22 maja 2024 r.
Znamy już treść projektu ustawy o ochronie sygnalistów po uchwaleniu przez Sejm! Projektowana ustawa ma nałożyć obowiązek wdrożenia lokalnych procedur i poufnych kanałów zgłaszania naruszeń prawa m.in. na:
- podmioty prywatne zatrudniające co najmniej 50 osób,
- podmioty działające w sektorze finansowym, niezależnie od liczby pracowników (m.in. banki, fundusze inwestycyjne, zakłady ubezpieczeń, zakłady reasekuracji, fundusze powiernicze, towarzystwa emerytalne, fundusze emerytalne, domy maklerskie, towarzystwa funduszy inwestycyjnych),
- podmioty publiczne, niezależnie od liczby pracowników (z wyłączeniem urzędów lub jednostek organizacyjnych gmin lub powiatów liczących mniej niż 10 000 mieszkańców).

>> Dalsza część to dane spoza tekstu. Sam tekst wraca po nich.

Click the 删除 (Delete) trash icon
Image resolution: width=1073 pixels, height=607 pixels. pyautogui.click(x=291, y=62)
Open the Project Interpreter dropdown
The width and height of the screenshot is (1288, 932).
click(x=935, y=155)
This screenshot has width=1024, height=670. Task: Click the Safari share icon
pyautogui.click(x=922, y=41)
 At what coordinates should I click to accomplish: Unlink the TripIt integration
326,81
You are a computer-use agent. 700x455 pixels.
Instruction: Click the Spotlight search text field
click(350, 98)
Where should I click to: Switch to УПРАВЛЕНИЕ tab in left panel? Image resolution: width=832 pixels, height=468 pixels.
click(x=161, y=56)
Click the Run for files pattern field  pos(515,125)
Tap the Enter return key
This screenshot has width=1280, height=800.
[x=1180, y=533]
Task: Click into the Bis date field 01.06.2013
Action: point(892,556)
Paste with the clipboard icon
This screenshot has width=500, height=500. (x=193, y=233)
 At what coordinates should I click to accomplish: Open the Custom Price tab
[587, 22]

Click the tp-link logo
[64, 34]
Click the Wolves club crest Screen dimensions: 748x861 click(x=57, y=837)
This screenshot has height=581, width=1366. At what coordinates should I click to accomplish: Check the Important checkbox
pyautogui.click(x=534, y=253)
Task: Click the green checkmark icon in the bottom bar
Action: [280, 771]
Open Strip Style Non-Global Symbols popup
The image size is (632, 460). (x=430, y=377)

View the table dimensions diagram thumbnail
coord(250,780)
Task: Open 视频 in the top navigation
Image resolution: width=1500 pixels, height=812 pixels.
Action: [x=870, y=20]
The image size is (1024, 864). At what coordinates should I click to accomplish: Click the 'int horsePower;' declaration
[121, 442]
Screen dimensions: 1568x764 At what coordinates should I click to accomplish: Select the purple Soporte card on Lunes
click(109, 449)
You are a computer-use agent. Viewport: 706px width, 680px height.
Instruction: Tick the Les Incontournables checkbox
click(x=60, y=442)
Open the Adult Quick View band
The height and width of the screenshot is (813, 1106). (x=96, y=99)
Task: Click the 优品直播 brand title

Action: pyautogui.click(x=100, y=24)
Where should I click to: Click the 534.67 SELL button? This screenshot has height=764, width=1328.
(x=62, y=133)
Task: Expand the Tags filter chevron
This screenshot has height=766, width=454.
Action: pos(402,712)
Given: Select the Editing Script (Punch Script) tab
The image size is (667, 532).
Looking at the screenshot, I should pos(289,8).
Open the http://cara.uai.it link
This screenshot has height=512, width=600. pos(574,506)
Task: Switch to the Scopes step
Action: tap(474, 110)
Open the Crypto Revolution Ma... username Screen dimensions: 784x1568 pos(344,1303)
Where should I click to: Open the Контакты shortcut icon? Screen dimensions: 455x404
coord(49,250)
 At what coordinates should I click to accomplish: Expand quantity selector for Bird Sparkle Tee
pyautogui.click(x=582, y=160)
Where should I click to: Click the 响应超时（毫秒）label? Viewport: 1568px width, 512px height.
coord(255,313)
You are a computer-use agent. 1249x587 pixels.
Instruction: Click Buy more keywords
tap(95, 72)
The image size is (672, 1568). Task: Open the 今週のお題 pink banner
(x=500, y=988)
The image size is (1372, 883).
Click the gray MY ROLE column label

Choć dyskusje nad projektem były burzliwe, ostatecznie znalazła się w nim tylko jedna istotna zmiana. Zmiana, która rzekomo ułatwić ma sytuację grup kapitałowych. Czy aby na pewno? Do projektu ustawy dodano bowiem ustęp, zgodnie z którym podmioty prywatne należące do grupy kapitałowej mogą ustalić wspólną procedurę zgłoszeń wewnętrznych, pod warunkiem zapewnienia zgodności wykonywanych czynności z ustawą. Co oznacza to w praktyce? Niestety niewiele.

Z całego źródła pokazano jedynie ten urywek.